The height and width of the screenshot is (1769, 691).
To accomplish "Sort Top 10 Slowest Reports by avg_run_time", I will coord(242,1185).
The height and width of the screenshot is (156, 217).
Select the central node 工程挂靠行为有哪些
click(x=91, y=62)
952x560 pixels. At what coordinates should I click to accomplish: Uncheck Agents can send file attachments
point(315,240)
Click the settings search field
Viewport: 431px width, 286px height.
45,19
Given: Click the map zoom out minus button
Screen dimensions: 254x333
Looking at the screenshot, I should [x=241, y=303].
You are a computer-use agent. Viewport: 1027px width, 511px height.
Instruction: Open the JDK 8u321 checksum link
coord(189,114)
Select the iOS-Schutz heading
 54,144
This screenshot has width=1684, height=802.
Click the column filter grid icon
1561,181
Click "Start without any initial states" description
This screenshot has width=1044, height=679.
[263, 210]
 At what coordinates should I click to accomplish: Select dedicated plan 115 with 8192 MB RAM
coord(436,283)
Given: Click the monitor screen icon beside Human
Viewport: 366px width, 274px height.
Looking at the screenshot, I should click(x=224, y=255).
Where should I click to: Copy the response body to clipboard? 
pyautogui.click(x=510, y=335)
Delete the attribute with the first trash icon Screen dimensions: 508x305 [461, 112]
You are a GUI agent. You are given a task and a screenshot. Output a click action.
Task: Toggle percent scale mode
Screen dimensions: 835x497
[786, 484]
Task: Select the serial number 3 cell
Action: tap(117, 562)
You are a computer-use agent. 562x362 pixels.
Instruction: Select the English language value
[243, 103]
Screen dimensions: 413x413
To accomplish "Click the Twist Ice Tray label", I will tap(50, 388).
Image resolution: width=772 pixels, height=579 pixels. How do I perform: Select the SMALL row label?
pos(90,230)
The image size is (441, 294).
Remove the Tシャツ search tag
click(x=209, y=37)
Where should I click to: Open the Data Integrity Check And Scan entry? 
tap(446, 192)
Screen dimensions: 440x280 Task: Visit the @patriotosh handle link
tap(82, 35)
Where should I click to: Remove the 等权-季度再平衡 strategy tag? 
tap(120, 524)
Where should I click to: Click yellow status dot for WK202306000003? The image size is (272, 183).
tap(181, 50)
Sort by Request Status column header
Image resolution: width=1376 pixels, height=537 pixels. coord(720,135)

=-=-=

• **YOUR TASK**:
Everything from the line with "Remove the Tシャツ search tag" down to the last line of the data above should be returned exactly, with both ends kept and nothing added.

• **ANSWER FOR THIS EXERCISE**:
Remove the Tシャツ search tag
click(x=209, y=37)
Where should I click to: Open the Data Integrity Check And Scan entry? 
tap(446, 192)
Screen dimensions: 440x280 Task: Visit the @patriotosh handle link
tap(82, 35)
Where should I click to: Remove the 等权-季度再平衡 strategy tag? 
tap(120, 524)
Where should I click to: Click yellow status dot for WK202306000003? The image size is (272, 183).
tap(181, 50)
Sort by Request Status column header
Image resolution: width=1376 pixels, height=537 pixels. coord(720,135)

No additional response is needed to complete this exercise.